February 3, 2025
Why Israel Should Keep Open the Possibility of Palestinian Statehood
By Robert SatloffThe status quo is worth sustaining, but the Oslo Accords are part of it.
“Clever” is an appropriate term for the counterintuitive essay titled “To Save Itself from International Isolation, Israel Must Hold On to the West Bank.” An argument that rejects solutions to the Israel-Palestinian conflict advocated by both the left and right—withdrawal and annexation, respectively—is a clever way to claim the middle ground, where most sensible people like to be. And at a time when even the president of the United States has his own creative (and, perhaps, fanciful) ideas for the future disposition of people living in some of the disputed territories, there is no better word than clever for suggesting that the best approach is to stand pat and do nothing. But dig more deeply and one will find that this paean to the status quo is too clever by half, with the “status quo” it embraces so disfigured and hollowed out that it is, in fact, a very different thing from the dictionary definition of “the existing state of affairs.”
The core of DeMogge’s provocative argument is that, in his words, “withdrawing from captured territory is significantly more likely to lead to war than capturing territory.” The Camp David offer to withdraw from all the West Bank in 2000 led to the second intifada, he notes; the Gaza withdrawal in 2005 led eventually to October 7. Add it up and giving—or even offering to give—territory to Palestinians is a recipe for disaster. Therefore, he argues, the best solution for Israel’s political predicament with the Palestinians is to take territorial concession off the table while maintaining the allegedly “unsustainable” status quo.

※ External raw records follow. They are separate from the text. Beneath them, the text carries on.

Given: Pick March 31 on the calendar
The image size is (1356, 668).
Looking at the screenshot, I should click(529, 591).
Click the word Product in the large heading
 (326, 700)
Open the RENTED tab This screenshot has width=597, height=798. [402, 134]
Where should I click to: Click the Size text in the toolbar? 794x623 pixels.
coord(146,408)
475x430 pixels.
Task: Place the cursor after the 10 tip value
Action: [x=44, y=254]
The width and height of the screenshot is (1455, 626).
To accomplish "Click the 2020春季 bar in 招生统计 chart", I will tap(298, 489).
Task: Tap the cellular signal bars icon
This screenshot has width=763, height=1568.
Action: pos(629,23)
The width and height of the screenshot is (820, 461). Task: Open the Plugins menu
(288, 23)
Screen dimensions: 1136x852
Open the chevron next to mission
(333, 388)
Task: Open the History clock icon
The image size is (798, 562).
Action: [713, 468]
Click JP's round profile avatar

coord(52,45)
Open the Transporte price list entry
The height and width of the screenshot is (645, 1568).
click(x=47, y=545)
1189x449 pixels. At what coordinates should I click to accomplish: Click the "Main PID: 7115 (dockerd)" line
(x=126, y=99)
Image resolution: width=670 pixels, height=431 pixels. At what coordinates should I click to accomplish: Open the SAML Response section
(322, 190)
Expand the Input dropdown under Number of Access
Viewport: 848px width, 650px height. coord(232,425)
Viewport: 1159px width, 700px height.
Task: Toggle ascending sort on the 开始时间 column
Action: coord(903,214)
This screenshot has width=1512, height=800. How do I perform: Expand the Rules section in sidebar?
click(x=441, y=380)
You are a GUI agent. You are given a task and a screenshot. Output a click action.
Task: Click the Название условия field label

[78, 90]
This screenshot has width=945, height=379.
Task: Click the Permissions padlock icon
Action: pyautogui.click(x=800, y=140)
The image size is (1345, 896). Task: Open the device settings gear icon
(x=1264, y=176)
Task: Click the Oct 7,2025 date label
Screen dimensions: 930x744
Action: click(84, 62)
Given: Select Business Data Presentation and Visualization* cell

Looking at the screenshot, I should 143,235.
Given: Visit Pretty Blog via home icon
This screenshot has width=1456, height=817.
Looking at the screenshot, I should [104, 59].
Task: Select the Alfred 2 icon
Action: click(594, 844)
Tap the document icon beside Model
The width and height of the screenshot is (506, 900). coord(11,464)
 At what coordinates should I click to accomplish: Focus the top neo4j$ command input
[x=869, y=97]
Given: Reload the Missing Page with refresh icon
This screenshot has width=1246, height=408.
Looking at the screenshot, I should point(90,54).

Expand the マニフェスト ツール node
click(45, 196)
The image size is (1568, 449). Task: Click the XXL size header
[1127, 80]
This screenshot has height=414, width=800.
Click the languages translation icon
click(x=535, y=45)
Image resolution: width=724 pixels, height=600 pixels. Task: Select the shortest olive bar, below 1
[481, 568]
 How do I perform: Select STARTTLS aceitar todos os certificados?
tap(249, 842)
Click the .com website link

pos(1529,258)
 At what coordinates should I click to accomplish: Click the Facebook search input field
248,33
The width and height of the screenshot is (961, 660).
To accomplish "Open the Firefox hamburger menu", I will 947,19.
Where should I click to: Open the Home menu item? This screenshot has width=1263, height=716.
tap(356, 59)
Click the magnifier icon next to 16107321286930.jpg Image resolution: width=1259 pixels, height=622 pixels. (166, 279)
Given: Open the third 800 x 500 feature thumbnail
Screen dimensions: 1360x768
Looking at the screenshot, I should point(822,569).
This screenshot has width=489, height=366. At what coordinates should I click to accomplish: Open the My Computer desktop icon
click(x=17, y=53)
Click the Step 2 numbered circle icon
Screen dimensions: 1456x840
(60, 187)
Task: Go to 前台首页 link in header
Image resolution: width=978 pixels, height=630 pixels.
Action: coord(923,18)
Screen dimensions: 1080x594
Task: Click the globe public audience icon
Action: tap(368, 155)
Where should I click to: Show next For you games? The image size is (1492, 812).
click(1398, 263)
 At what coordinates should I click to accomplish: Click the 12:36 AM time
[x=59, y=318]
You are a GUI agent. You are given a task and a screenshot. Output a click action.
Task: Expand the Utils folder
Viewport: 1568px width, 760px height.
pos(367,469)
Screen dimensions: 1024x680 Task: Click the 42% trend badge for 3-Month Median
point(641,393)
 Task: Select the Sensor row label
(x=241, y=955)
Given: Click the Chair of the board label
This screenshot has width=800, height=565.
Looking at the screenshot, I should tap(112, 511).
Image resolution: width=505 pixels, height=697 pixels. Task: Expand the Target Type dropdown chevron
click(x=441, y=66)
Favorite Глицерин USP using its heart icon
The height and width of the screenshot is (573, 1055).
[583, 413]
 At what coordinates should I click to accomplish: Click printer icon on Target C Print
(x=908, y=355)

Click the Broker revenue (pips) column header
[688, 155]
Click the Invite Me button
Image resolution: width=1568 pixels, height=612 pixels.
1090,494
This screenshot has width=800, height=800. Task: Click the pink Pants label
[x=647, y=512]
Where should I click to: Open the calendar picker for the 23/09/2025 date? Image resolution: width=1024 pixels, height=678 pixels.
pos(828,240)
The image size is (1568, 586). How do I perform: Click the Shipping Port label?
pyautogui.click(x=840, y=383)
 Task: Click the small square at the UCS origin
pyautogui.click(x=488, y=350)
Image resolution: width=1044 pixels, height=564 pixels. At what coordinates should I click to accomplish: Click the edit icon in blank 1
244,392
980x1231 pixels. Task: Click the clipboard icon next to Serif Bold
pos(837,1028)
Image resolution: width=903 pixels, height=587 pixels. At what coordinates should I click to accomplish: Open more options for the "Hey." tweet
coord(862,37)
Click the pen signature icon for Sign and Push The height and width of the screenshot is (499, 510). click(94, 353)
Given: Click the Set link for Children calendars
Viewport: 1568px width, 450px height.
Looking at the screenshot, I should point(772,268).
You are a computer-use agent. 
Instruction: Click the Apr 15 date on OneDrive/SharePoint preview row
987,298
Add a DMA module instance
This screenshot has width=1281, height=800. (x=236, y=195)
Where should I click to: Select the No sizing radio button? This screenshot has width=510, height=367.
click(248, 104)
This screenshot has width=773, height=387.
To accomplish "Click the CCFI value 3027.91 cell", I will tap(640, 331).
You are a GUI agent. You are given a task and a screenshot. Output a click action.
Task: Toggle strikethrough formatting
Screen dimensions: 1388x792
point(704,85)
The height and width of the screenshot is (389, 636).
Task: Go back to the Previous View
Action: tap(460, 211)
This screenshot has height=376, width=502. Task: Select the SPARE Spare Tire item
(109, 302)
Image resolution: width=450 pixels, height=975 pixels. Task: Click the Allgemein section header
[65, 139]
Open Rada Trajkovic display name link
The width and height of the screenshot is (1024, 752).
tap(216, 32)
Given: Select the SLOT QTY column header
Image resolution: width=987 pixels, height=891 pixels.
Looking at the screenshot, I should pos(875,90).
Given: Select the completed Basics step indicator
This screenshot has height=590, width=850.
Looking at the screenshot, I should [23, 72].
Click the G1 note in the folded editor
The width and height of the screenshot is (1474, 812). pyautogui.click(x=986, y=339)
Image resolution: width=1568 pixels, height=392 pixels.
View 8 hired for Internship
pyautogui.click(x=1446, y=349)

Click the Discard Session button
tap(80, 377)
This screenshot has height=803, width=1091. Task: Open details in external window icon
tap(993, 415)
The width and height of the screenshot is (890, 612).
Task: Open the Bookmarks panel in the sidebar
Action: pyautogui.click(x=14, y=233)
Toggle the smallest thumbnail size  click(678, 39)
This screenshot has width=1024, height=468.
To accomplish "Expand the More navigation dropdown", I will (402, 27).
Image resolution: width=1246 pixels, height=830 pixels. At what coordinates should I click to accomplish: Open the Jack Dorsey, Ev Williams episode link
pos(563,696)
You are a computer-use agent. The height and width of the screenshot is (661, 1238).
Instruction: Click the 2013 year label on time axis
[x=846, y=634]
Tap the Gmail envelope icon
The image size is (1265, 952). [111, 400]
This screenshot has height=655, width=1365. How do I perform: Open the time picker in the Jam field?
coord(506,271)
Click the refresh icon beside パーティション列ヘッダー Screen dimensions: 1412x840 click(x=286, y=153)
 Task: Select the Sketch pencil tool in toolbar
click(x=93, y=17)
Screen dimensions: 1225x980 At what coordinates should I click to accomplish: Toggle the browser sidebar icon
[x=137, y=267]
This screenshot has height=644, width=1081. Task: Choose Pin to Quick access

DeMogge is certainly right about one big thing: what pundits and politicians frequently label “unsustainable” is anything but. After all, Israel’s control of the West Bank (Gaza is, as he notes, in a highly fluid situation and lies outside his argument) has been “unsustainable” for nearly 60 years, yet it goes merrily on. Indeed, Israelis and Palestinians will soon mark—I think “celebrate” is even in order, but I may be in a minority on that—30 years since the Oslo II accord divided the West Bank into its current patchwork of Areas A, B, and C. It is worth nothing that this awkward, unwieldy arrangement, about which the vast majority of the world’s pundit and political class appears to know nothing, has lasted longer than both the British mandate for Palestine and Jordan’s control of the West Bank. It is, in fact, the longest-lived governmental system for this area since the Ottoman era.